Recall that \(f(c)>0\) for all \(c \in C\). By Lemma 3, \(\frac{\partial B^*}{\partial p} \le 0\). Hence, at the socially optimal turnout level, we must have

$$\begin{aligned} B^*(F(c), N) - \overline{B}(F(c), N) \ge c \text {.} \end{aligned}$$

Meanwhile, the voluntary equilibrium voting probability \(p^*\) satisfies

$$\begin{aligned} B^*(p^*, N) - \overline{B}(p^*, N) = F^{-1}(p^*) \text {.} \end{aligned}$$

Since \(B^*\) is weakly decreasing in p, this implies that the socially optimal \(p=F(c)\) is weakly lower than \(p^*\).

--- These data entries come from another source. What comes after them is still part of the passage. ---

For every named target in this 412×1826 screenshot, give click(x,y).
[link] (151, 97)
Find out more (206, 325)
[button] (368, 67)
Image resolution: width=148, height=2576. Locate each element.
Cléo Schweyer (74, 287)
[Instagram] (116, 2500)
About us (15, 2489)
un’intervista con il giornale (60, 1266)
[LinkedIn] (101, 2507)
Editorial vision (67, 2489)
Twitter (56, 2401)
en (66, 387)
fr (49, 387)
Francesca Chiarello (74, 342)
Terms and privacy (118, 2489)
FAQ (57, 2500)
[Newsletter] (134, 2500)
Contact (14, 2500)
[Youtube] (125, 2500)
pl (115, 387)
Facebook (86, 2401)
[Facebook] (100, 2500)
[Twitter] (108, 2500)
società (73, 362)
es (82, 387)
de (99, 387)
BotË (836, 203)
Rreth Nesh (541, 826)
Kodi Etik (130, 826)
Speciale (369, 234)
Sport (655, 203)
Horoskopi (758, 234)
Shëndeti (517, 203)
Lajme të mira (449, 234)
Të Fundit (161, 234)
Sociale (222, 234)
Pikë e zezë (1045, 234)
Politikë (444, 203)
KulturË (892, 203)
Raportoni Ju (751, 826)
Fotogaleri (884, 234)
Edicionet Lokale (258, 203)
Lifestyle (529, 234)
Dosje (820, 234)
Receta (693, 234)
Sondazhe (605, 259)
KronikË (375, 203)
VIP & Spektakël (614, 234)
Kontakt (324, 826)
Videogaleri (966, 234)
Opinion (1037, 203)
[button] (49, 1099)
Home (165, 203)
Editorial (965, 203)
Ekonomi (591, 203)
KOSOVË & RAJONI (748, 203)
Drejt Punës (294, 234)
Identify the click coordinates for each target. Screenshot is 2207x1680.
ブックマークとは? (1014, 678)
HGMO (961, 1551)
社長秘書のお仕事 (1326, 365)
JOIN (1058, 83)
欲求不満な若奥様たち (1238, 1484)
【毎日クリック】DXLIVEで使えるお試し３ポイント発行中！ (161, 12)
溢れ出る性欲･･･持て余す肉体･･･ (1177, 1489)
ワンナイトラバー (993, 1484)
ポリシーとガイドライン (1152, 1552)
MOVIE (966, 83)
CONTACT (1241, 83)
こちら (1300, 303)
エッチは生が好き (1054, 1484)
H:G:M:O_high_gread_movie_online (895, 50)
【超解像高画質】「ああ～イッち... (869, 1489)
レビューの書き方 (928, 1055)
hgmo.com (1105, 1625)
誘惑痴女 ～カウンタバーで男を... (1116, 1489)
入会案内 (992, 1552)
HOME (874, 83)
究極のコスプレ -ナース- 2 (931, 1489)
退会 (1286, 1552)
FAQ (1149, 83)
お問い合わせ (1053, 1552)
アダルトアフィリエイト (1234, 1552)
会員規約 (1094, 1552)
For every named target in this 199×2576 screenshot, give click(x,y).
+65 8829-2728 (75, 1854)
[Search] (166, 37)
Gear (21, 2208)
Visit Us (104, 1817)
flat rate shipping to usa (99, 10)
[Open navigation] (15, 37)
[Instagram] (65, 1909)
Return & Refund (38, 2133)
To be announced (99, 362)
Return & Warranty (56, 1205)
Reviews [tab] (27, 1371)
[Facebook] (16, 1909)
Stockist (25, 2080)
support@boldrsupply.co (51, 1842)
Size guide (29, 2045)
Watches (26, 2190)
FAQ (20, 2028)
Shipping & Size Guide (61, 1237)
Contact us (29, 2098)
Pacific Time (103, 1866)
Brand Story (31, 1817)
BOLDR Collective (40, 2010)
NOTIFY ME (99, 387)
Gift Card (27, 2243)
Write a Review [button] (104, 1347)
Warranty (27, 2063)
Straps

1.6 Workings for Example 1

Using Eq. (3), one can obtain, in this example

$$\begin{aligned} B^*(p,3)&= \frac{11}{16} p^3 + \frac{15}{8} p^2(1-p) + \frac{9}{4} p(1-p)^2 + (1-p)^3 \text {.} \\ \text {Hence} \\ \frac{\partial B^*}{\partial p}&= \frac{3}{16}\left( p^2 + 4p-4 \right) \text {.} \end{aligned}$$

Thus \(B^*(\cdot , 3)\) is strictly increasing on \(p \in (2(\sqrt{2}-1), 1]\).

Table 2 Social planner’s problem numerical results

By Lemma 2, the three voluntary voting equilibria (in terms of the voting probability p) are solutions to

$$\begin{aligned} B^*(p,3) - \frac{1}{2} = F^{-1}(p) \text {.} \end{aligned}$$

The three equilibria are obtained numerically.

We solve the social planner’s problem in terms of the voting probability (instead of cut-off voting cost), that is

$$\begin{aligned} \max _{p} \quad \frac{1}{2} + p\left[ B^*(p,3) - \frac{1}{2} \right] - \int _0^{F^{-1}(p)} c\, dF(c) \text {.} \end{aligned}$$

Ignoring the kinks in the distribution function, the FOC is

$$\begin{aligned} B^*(p,3) - \frac{1}{2} - F^{-1}(p) + p \frac{\partial B^*}{\partial p} = 0 \text {;} \end{aligned}$$

while the second order derivative of the objective function is

$$\begin{aligned} 2 \frac{\partial B^*}{\partial p} + p \frac{\partial ^2 B^*}{\partial p^2} - \frac{1}{f(F^{-1}(p))} \text {.} \end{aligned}$$

Table 2 shows the ex-ante social welfare at the points where the FOC holds (one of them is a local minimum, as the SOC indicates), as well as at the boundary points and the kinked points of the distribution function.